=== Section Start ===
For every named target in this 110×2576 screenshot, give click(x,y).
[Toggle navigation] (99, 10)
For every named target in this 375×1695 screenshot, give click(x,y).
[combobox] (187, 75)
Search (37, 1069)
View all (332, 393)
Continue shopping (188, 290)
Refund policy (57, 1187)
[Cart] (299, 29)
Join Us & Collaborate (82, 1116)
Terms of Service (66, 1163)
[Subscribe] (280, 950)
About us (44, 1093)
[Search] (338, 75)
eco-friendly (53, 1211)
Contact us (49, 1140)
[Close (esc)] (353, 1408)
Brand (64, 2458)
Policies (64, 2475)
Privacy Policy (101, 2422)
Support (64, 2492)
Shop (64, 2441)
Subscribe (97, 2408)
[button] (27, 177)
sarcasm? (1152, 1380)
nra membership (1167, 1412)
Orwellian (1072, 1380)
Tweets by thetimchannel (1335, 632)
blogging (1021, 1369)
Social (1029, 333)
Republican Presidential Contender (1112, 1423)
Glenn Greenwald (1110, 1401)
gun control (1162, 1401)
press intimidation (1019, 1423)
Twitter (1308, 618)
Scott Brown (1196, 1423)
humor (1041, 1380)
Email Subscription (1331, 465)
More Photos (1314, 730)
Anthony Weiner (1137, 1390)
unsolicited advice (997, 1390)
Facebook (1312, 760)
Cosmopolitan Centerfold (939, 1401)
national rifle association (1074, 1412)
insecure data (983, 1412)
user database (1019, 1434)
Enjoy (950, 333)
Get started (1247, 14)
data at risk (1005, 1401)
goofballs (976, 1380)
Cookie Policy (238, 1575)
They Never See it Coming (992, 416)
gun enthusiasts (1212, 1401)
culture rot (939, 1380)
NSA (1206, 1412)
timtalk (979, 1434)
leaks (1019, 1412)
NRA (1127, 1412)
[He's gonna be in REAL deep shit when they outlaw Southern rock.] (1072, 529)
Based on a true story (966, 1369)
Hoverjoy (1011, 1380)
=== Section End ===
▶ [About this exercise] Only the lines from the one containing "Refund policy (57, 1187)" through the one containing "Cosmopolitan Centerfold (939, 1401)" are to be retyped, both boundary lines included, with no other material.

▶ [Output for this task]
Refund policy (57, 1187)
[Cart] (299, 29)
Join Us & Collaborate (82, 1116)
Terms of Service (66, 1163)
[Subscribe] (280, 950)
About us (44, 1093)
[Search] (338, 75)
eco-friendly (53, 1211)
Contact us (49, 1140)
[Close (esc)] (353, 1408)
Brand (64, 2458)
Policies (64, 2475)
Privacy Policy (101, 2422)
Support (64, 2492)
Shop (64, 2441)
Subscribe (97, 2408)
[button] (27, 177)
sarcasm? (1152, 1380)
nra membership (1167, 1412)
Orwellian (1072, 1380)
Tweets by thetimchannel (1335, 632)
blogging (1021, 1369)
Social (1029, 333)
Republican Presidential Contender (1112, 1423)
Glenn Greenwald (1110, 1401)
gun control (1162, 1401)
press intimidation (1019, 1423)
Twitter (1308, 618)
Scott Brown (1196, 1423)
humor (1041, 1380)
Email Subscription (1331, 465)
More Photos (1314, 730)
Anthony Weiner (1137, 1390)
unsolicited advice (997, 1390)
Facebook (1312, 760)
Cosmopolitan Centerfold (939, 1401)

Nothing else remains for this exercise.